• December 2, 2013
  • Report

Papua New Guinea ranked 156 out of 186 countries in the United Nations Human Development Index for 2013, largely because of the harsh conditions endured by women there. Most women in PNG, for example, are less educated than men, face grave threats of physical and sexual violence, and rarely acquire real property, secure business loans, or achieve independence or prosperity.

In this report we explore the participation of women in PNG’s economy through four priorities of APEC’s Policy Partnership on Women in the Economy: access to capital, access to markets, capacity and skills, and leadership.

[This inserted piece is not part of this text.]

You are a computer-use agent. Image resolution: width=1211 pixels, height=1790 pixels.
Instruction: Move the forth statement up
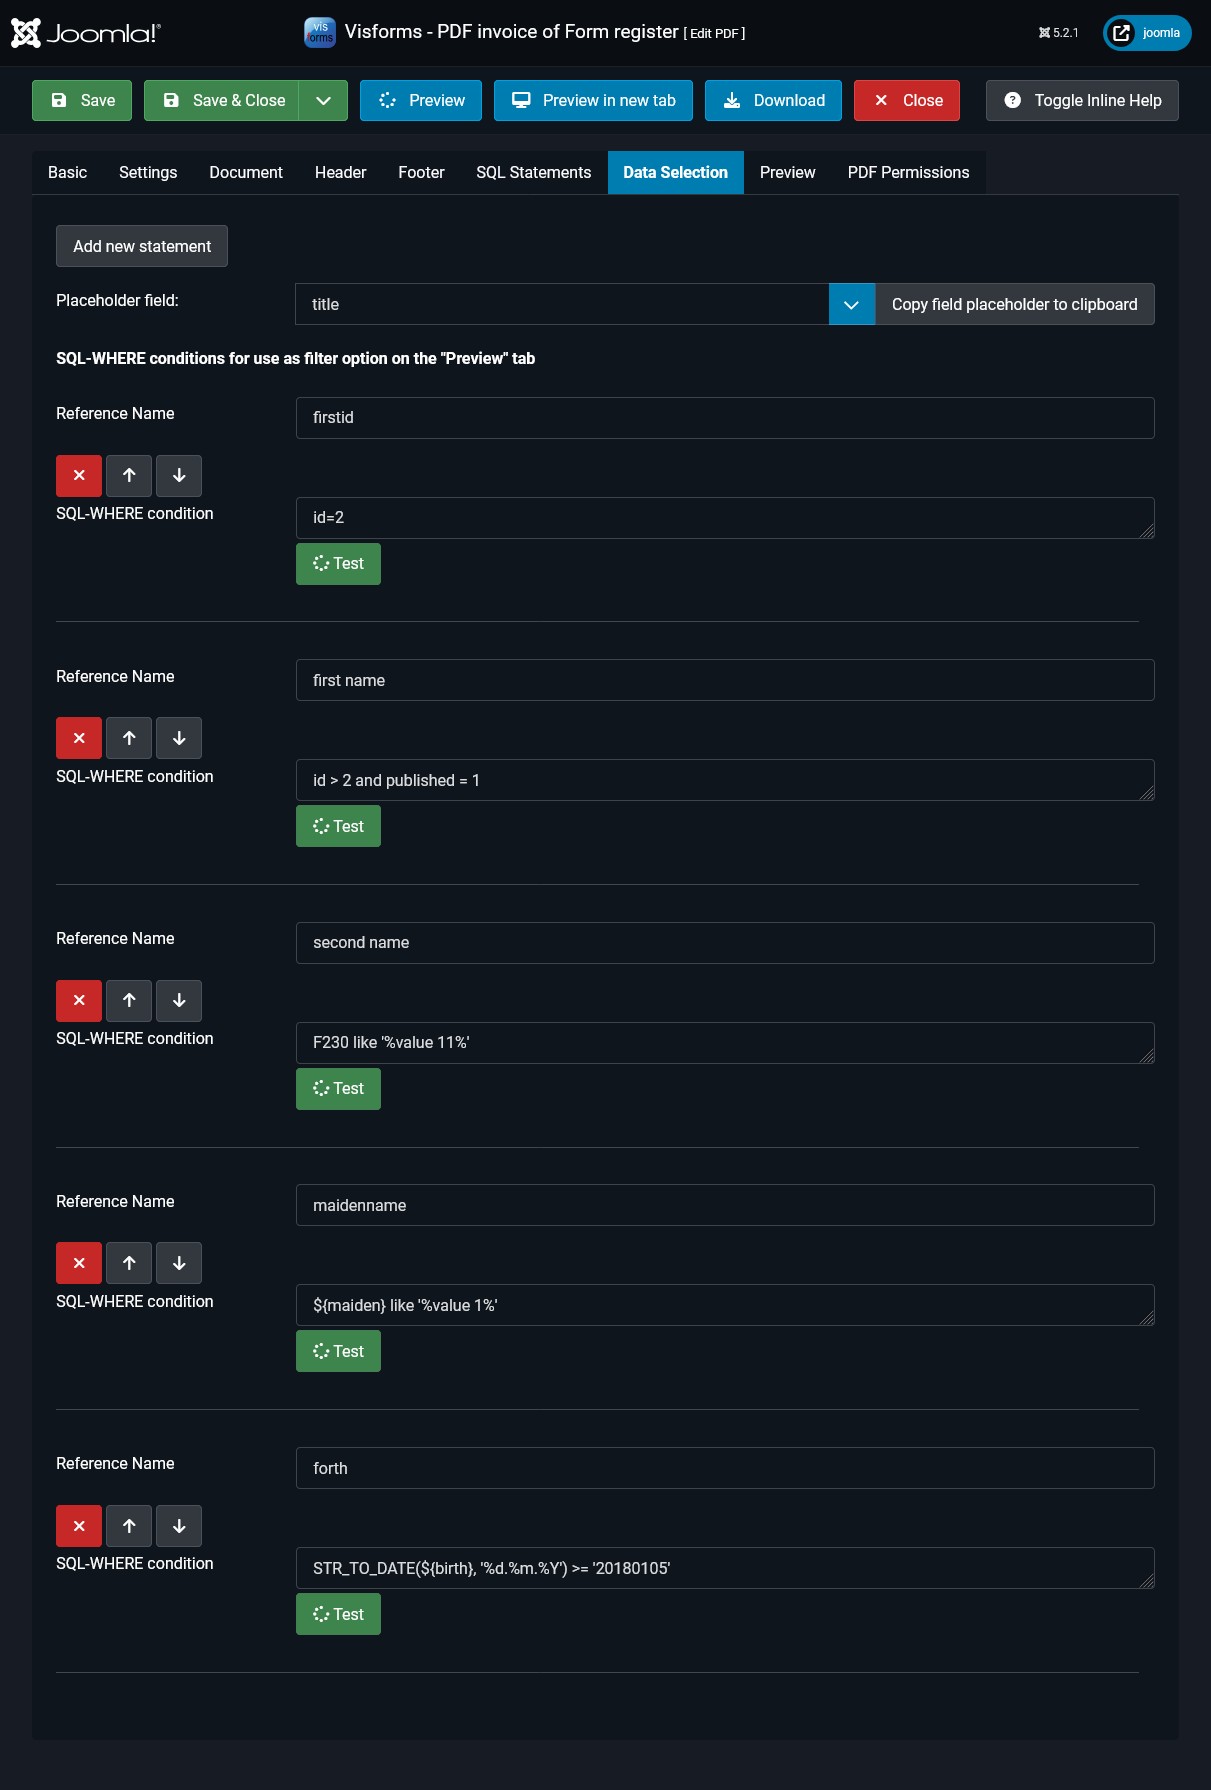pos(129,1526)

It was prepared as part of the U.S. government-supported APEC Technical Assistance and Training Facility (TATF) program. We conclude that PNG’s institutions must be challenged to open opportunities for women to participate in the economy and that any such challenge must be based in fact. To better understand the economic status of women the central government should collect sex-disaggregated data, beginning with economic, social, educational, and political functions at all levels of government that already routinely collect data from the public.

Likewise, aid agencies should include sex-disaggregated data in their own development projects, acknowledging the vastly different contexts for the economic participation of men and women in PNG. Regular media outreach, public discussion, and international reports should present reform champions, success stories, and lessons learned.

With a fact-based understanding of women’s role in PNG’s economy, reforms will be less difficult to devise and track; and with facts readily available public officials charged with supporting the economic interests of women can be held accountable.